Cancer. 2013 Jan 1;119(1):233-44. doi: 10.1002/cncr.27669. Epub 2012 Jun 26.
Tumor-derived soluble factors serve as mediators between tumors and surrounding microenvironment to promote tumor growth and metastasis under a complex network. The objective of this study was to evaluate the relationships between soluble major histocompatibility complex class I chain-related molecule A (sMICA) and 4 categories of cytokines (tumor-related proinflammatory, anti-inflammatory, chemotactic/proangiogenic, and growth-stimulatory) in the development and progression of pancreatic ductal adenocarcinoma (PDAC).
Serum levels of sMICA and 4-categorized cytokines were measured by enzyme-linked immunosorbent assay and chemiluminescent immunoassay, respectively, in 134 individuals (normal, n = 55; chronic pancreatitis, n = 25; PDAC, n = 54). Clinical implications of sMICA and tumor-related cytokines, their correlations, and diagnostic usefulness in PDAC were evaluated.
Serum sMICA, which was associated with the development and progression of PDAC, correlated with interferon-γ negatively (P = 0.024), whereas it correlated positively with the anti-inflammatory cytokines interleukin-10 (IL-10) and IL-1 receptor antagonist, and the bifunctional cytokine tumor necrosis factor α, with respect to PDAC development (P < .05). sMICA also correlated positively with the chemotactic/proangiogenic cytokines vascular endothelial growth factor, soluble CD40 ligand, and IL-8, and the tumor growth-stimulatory cytokines epidermal growth factor and transforming growth factor α, with respect to PDAC development and/or progression.

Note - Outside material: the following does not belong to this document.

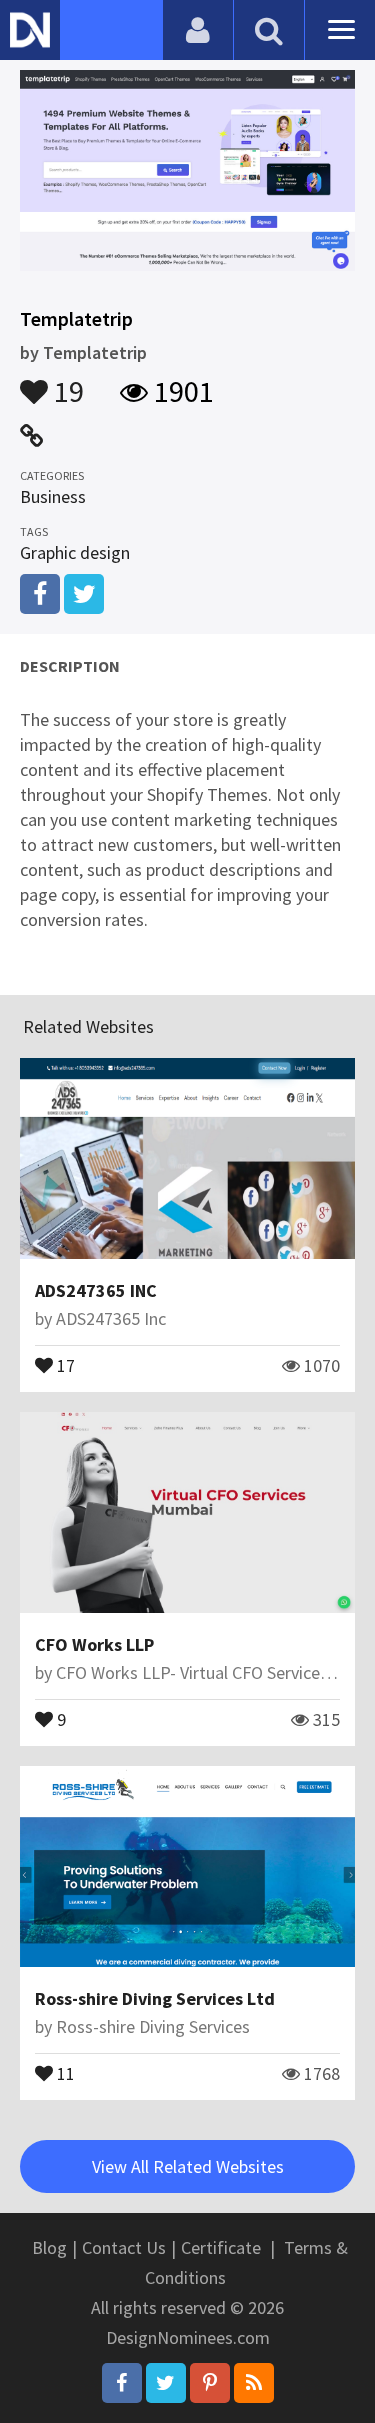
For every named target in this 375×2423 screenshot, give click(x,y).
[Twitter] (166, 2383)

Logistic regression analysis validated the diagnostic usefulness of combination use of sMICA and its related cytokines to predict the presence of PDAC and distant metastasis in PDAC, superior to carbohydrate antigen 19-9.
sMICA may be involved in tumor-associated angiogenesis and tumor growth either directly or indirectly by affecting corresponding cytokines as well as causing impairment of natural killer cell cytotoxicity in the development and progression of PDAC. A combination of sMICA and its related cytokines exhibited remarkable diagnostic potential in PDAC.
肿瘤衍生的可溶性因子作为肿瘤与周围微环境之间的介质,在复杂的网络中促进肿瘤生长和转移。本研究的目的是评估可溶性主要组织相容性复合体 I 类相关分子 A(sMICA)与 4 类细胞因子(肿瘤相关促炎、抗炎、趋化/血管生成和生长刺激)之间的关系在胰腺导管腺癌(PDAC)的发生和发展中的作用。
采用酶联免疫吸附试验和化学发光免疫分析法分别检测 134 例个体(正常对照 55 例、慢性胰腺炎 25 例、PDAC 54 例)血清 sMICA 和 4 分类细胞因子水平。评估 sMICA 和肿瘤相关细胞因子的临床意义、相关性及其在 PDAC 中的诊断价值。
与 PDAC 发生和发展相关的血清 sMICA 与干扰素-γ呈负相关(P=0.024),而与抗炎细胞因子白细胞介素-10(IL-10)和白细胞介素-1 受体拮抗剂以及双功能细胞因子肿瘤坏死因子-α呈正相关,与 PDAC 发生相关(P<.05)。sMICA 还与趋化/血管生成细胞因子血管内皮生长因子、可溶性 CD40 配体和白细胞介素-8 以及肿瘤生长刺激细胞因子表皮生长因子和转化生长因子-α呈正相关,与 PDAC 的发生和/或进展相关。Logistic 回归分析验证了 sMICA 及其相关细胞因子联合使用预测 PDAC 存在和 PDAC 远处转移的诊断价值,优于糖链抗原 19-9。
sMICA 可能通过影响相应的细胞因子,直接或间接参与肿瘤相关的血管生成和肿瘤生长,导致自然杀伤细胞细胞毒性受损,从而在 PDAC 的发生和发展中发挥作用。sMICA 及其相关细胞因子的联合具有显著的 PDAC 诊断潜力。